* ASSIGNMENT *
In the records below, find the line with "You are a GUI" and the line with "Task: Open the Gemini assistant". Print both exactly, along with every line between them, and no other line.

* PROVIDED MATERIAL *
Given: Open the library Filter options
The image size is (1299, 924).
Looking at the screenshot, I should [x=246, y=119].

* * *

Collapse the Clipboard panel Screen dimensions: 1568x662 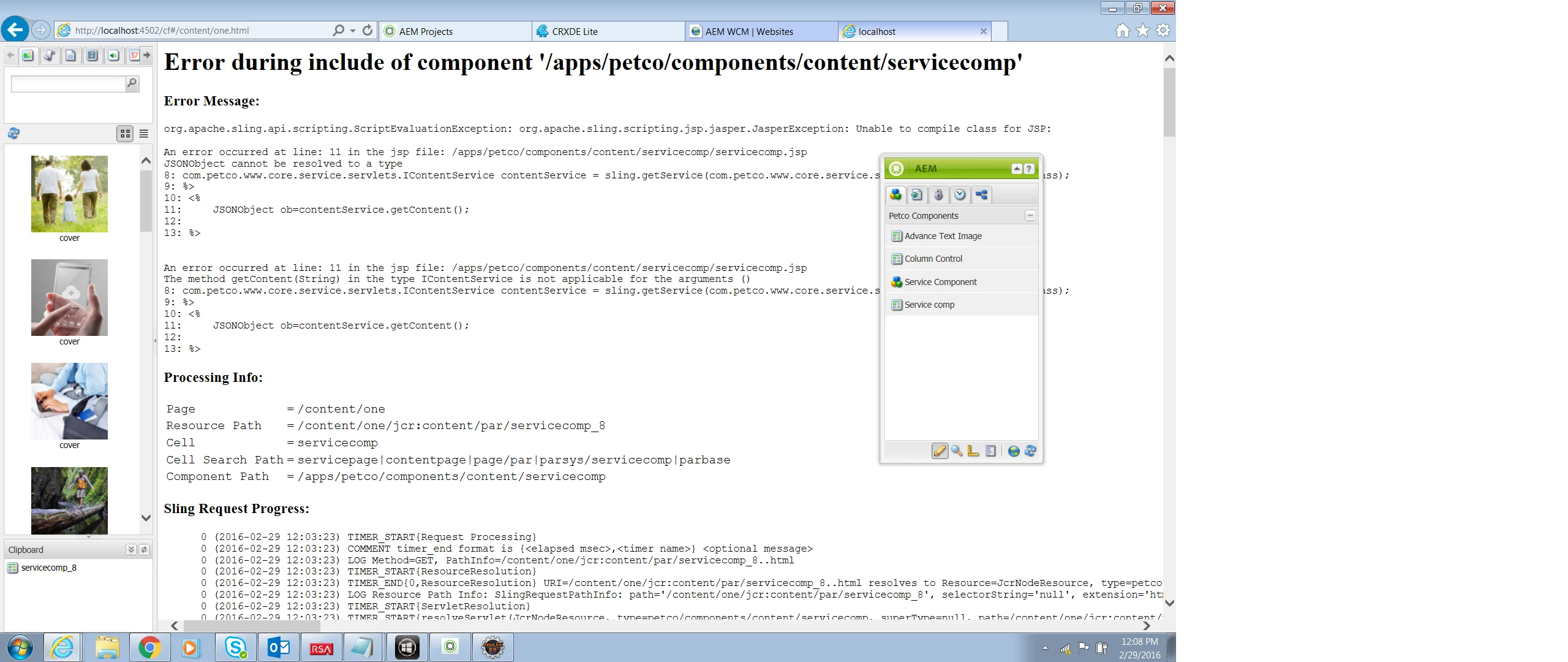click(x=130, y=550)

* * *

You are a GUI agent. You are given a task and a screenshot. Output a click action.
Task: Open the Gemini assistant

* RESULT OF THIS EXERCISE *
You are a GUI agent. You are given a task and a screenshot. Output a click action.
Task: Open the Gemini assistant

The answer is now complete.